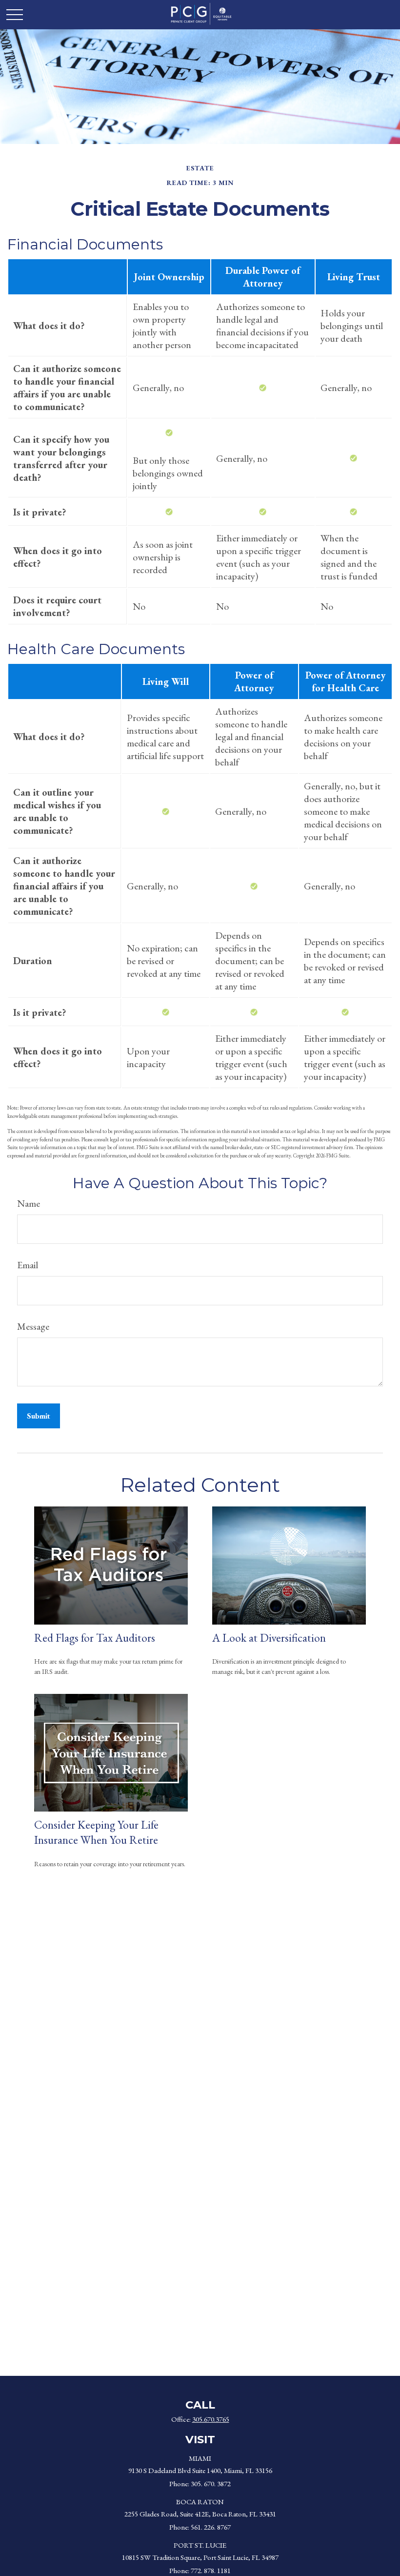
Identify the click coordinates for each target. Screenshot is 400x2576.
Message (33, 1326)
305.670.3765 (210, 2419)
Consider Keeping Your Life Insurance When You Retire (96, 1832)
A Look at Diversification (269, 1637)
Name (28, 1203)
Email (27, 1264)
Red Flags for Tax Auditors (94, 1637)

--------------------------------------------------

- _What needs to be done_
Give back, unchanged, every line from the one with "Message (33, 1326)" to the end of the entries above.

- _Finished exercise_
Message (33, 1326)
305.670.3765 (210, 2419)
Consider Keeping Your Life Insurance When You Retire (96, 1832)
A Look at Diversification (269, 1637)
Name (28, 1203)
Email (27, 1264)
Red Flags for Tax Auditors (94, 1637)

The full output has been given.